#### [Stated problem]
Count the lines in the rows below that contain the string "resolution", treating uppercase and lowercase as different. Reply with the number only.

Target position records:
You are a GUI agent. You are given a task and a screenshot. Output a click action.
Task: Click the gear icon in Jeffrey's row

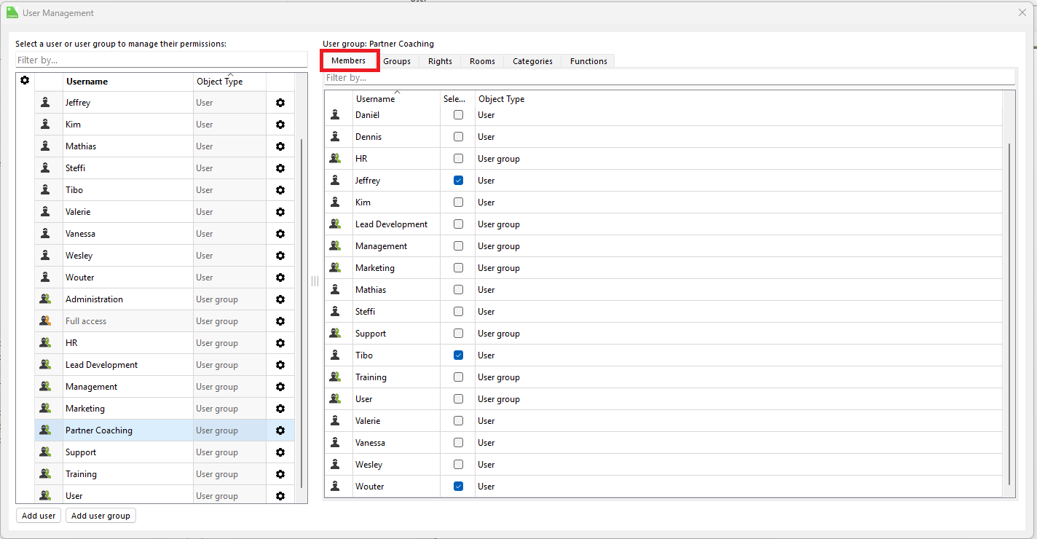280,103
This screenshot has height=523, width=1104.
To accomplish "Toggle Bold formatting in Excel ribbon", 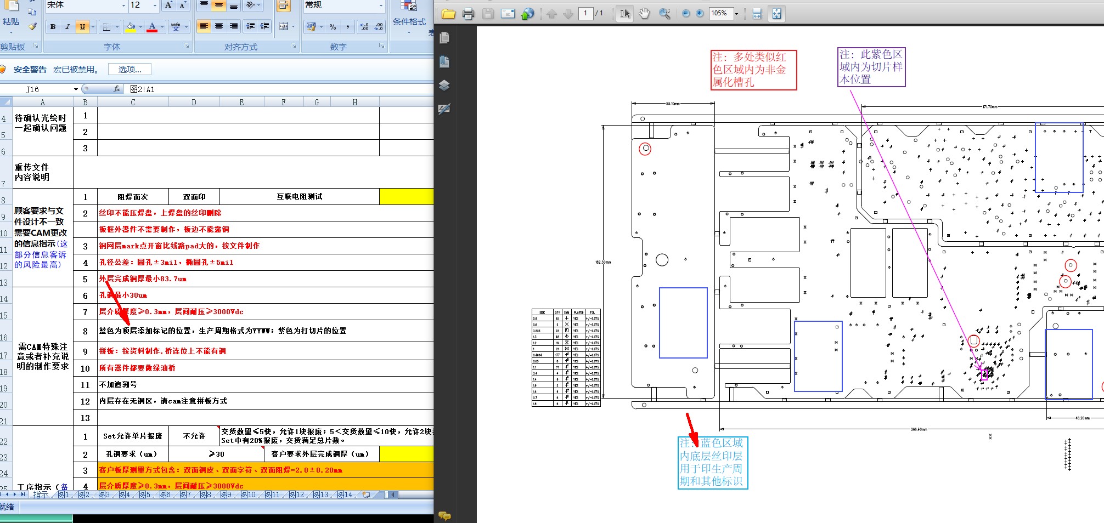I will coord(53,26).
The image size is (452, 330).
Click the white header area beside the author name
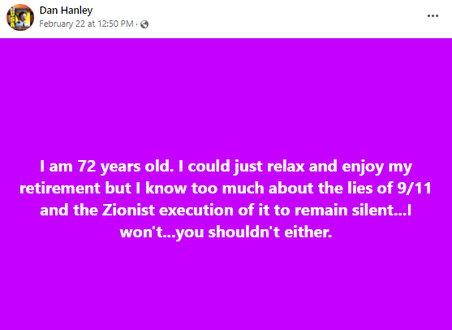coord(260,17)
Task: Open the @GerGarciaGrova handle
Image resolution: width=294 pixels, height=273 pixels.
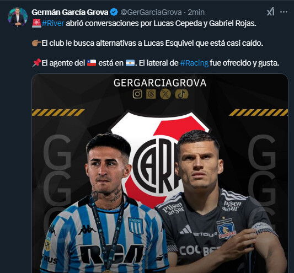Action: click(151, 12)
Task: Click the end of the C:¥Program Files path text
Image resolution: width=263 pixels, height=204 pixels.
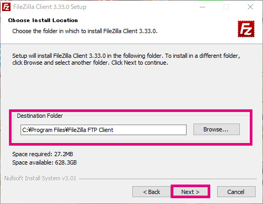Action: point(113,130)
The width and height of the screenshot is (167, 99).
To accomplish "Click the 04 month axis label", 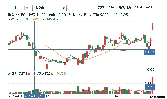I will (116, 96).
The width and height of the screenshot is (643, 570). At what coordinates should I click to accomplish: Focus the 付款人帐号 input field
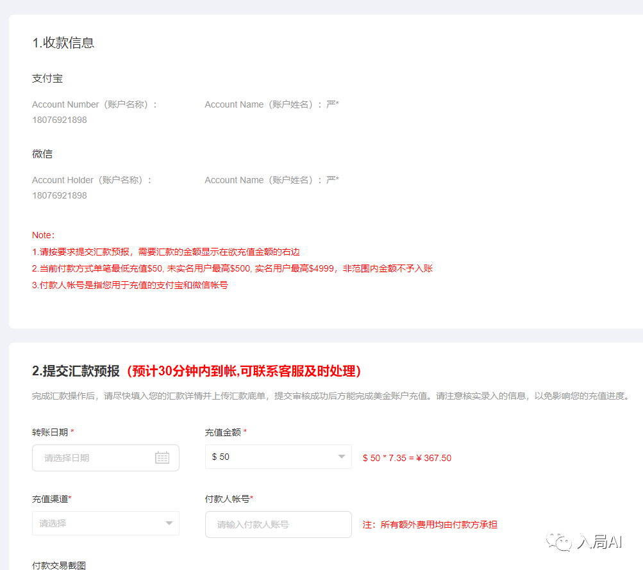[278, 525]
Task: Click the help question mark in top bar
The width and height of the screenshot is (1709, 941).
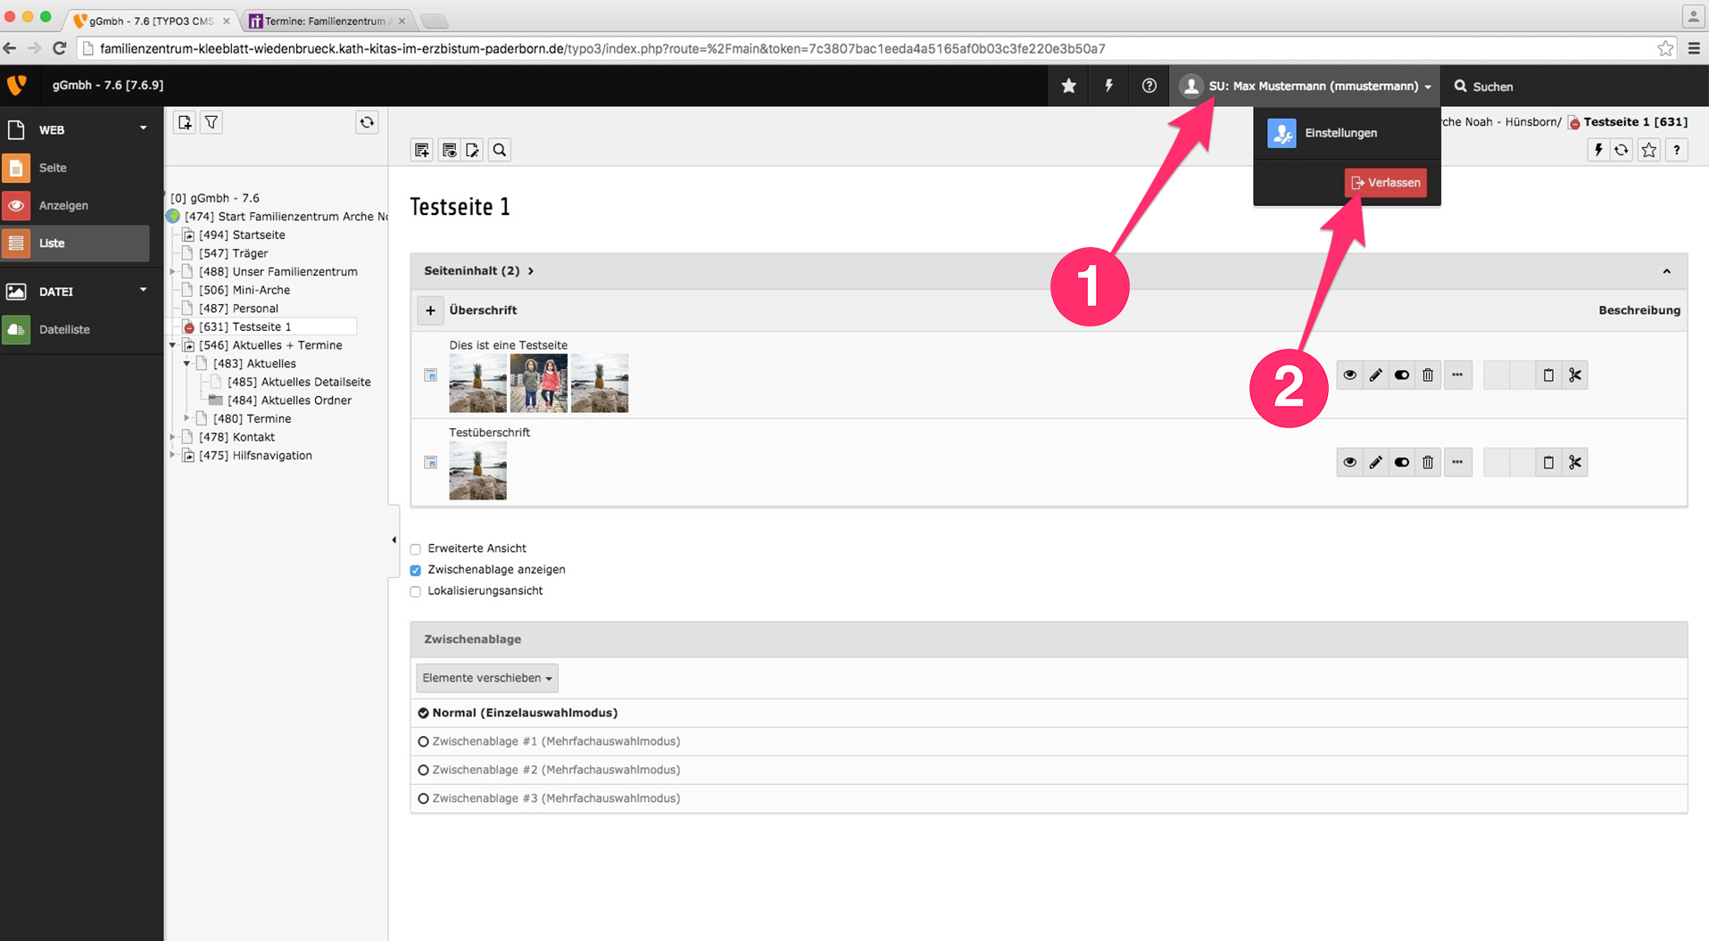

#### [In response]
2